SOURCE MATERIAL:
####

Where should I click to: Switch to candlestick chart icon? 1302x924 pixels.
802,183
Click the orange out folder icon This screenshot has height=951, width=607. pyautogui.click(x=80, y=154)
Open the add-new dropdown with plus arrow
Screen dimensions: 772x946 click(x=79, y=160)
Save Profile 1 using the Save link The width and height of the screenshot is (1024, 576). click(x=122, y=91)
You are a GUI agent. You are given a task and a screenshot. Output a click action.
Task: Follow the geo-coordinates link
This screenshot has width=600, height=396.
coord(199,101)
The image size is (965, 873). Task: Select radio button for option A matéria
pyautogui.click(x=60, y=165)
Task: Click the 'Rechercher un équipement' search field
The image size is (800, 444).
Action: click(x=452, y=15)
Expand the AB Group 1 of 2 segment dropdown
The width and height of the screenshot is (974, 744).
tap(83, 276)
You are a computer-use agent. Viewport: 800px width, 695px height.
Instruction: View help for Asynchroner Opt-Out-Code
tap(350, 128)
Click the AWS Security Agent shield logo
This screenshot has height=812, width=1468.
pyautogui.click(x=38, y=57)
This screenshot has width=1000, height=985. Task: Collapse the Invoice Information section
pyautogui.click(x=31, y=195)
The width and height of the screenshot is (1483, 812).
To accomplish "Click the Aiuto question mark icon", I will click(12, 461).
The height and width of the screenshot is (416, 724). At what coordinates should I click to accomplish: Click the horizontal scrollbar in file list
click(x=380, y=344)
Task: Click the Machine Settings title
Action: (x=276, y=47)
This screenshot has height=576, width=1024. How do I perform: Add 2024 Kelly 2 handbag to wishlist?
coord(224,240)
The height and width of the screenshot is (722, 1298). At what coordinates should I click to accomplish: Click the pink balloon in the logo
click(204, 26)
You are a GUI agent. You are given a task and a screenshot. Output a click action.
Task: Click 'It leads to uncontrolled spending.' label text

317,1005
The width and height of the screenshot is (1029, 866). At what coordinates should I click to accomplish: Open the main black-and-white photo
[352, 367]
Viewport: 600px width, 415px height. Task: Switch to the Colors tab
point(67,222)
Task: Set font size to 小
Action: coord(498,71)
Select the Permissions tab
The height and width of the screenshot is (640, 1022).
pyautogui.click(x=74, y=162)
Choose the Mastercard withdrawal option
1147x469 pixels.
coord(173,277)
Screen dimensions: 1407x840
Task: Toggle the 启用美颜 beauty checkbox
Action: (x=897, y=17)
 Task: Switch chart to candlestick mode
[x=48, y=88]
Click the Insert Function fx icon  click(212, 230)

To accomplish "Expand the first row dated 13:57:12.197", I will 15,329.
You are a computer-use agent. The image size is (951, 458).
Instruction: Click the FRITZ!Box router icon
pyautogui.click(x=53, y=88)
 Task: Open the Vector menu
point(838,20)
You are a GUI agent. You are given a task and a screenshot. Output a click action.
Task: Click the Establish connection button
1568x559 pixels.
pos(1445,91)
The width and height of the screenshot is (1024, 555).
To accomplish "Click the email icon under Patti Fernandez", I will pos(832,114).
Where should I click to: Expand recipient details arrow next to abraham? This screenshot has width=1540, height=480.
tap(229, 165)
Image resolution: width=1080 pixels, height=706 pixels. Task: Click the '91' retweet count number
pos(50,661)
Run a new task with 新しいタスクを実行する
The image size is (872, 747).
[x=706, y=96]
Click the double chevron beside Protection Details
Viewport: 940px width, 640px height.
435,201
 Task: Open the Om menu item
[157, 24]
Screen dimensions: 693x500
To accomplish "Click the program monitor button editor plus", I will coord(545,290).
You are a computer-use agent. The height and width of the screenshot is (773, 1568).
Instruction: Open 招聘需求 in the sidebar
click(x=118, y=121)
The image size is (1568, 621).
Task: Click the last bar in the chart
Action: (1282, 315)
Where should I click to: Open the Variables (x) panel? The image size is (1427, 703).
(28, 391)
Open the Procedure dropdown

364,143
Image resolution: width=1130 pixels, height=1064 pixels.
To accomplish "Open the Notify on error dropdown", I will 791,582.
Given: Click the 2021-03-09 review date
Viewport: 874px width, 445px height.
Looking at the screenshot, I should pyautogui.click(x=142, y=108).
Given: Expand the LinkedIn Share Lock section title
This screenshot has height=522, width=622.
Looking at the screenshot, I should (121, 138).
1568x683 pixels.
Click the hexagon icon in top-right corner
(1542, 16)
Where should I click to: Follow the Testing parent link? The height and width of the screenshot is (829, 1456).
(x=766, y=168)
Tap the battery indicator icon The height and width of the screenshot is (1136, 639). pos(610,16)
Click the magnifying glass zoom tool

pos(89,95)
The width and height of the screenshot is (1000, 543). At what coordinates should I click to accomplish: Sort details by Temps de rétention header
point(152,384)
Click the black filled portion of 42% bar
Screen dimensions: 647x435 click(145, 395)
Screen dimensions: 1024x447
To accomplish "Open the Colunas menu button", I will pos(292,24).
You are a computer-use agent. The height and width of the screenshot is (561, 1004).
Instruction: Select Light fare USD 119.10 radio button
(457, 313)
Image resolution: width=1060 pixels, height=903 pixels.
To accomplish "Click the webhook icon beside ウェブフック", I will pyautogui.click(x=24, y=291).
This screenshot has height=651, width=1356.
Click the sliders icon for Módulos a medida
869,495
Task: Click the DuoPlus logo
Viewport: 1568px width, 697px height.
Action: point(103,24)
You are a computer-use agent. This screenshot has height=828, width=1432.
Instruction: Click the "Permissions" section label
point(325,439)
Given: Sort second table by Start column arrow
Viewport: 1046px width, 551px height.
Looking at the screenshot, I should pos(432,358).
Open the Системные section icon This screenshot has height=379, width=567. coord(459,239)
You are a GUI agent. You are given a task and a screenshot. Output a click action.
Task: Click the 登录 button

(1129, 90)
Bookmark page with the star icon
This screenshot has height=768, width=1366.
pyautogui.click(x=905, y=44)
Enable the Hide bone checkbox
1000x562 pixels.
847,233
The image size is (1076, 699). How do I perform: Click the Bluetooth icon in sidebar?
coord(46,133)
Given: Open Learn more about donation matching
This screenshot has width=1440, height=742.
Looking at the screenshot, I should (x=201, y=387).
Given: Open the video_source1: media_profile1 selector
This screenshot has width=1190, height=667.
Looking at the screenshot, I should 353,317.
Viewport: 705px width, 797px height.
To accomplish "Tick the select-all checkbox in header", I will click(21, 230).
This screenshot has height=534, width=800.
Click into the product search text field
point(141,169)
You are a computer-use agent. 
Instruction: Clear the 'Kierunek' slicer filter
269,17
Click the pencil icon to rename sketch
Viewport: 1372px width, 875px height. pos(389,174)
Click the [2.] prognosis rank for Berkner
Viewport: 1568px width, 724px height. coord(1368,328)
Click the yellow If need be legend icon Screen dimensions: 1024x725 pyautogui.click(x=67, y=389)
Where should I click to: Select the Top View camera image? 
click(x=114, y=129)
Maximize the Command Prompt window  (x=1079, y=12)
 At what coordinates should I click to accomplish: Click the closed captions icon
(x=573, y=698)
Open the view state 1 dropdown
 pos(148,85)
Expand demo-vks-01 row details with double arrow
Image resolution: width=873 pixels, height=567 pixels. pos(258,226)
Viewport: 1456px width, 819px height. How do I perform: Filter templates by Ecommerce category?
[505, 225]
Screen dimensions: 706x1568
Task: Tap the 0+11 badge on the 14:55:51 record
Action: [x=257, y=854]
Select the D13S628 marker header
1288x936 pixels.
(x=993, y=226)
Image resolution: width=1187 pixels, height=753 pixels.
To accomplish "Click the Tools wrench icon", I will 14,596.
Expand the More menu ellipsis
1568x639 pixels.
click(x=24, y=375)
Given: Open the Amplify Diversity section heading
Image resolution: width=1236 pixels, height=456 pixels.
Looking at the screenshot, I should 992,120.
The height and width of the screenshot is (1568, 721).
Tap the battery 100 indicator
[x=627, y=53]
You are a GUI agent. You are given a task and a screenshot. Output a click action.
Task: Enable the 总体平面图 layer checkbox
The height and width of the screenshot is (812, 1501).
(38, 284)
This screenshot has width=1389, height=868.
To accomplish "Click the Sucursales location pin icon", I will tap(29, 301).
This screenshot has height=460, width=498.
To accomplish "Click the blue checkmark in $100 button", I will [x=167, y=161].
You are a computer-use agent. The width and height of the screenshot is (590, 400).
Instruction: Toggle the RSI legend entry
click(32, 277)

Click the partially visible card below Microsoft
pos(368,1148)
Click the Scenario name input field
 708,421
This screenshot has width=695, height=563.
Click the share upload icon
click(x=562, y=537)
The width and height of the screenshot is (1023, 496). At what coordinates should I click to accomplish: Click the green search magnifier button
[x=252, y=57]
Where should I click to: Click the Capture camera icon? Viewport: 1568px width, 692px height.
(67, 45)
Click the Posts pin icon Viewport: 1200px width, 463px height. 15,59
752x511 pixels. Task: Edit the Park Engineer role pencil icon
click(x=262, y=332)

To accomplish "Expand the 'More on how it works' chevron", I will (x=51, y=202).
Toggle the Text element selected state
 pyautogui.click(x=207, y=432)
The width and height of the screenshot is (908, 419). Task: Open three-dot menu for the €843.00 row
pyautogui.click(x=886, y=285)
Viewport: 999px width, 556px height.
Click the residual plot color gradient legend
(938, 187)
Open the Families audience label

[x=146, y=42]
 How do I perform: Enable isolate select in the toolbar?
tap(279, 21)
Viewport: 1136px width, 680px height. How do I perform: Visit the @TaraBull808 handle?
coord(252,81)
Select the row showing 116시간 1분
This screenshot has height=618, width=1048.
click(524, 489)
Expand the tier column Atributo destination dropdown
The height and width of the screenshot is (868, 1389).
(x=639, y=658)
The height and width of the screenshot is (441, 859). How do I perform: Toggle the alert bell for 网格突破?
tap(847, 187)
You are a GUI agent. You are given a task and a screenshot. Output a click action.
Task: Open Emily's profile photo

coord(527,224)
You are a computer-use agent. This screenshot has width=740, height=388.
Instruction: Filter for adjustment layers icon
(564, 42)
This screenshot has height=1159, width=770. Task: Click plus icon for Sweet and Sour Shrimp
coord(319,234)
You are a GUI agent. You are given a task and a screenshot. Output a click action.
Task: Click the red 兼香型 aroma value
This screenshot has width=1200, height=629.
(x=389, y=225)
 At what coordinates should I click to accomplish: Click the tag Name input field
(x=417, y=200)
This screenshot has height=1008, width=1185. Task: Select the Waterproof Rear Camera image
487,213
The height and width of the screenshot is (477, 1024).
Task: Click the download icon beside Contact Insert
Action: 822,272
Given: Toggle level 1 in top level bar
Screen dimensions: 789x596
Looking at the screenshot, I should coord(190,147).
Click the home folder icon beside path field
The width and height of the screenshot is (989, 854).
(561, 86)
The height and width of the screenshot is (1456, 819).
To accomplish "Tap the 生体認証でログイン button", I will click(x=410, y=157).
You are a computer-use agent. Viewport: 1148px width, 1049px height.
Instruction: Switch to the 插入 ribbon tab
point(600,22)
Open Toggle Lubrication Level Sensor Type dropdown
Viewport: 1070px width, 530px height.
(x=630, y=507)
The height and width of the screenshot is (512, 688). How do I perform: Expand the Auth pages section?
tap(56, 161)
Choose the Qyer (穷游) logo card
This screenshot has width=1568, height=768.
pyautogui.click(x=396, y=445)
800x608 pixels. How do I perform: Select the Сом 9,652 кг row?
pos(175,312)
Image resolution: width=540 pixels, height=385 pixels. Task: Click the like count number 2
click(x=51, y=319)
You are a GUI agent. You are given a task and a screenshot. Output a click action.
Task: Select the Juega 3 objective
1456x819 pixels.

####

YOUR OBJECTIVE: Go line by line through the listing and count every line that includes the word "Choose". Only the total is needed.

ANSWER: 2